Input for this task:
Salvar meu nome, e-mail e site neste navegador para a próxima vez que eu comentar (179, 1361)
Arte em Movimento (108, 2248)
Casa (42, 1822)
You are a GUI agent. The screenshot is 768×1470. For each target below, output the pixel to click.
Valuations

Instructions for the task:
The line with "Arte em Movimento (108, 2248)" through the last line of the data: write these out exactly, and no others.

Expected output:
Arte em Movimento (108, 2248)
Casa (42, 1822)
You are a GUI agent. The screenshot is 768×1470. For each target below, output the pixel to click.
Valuations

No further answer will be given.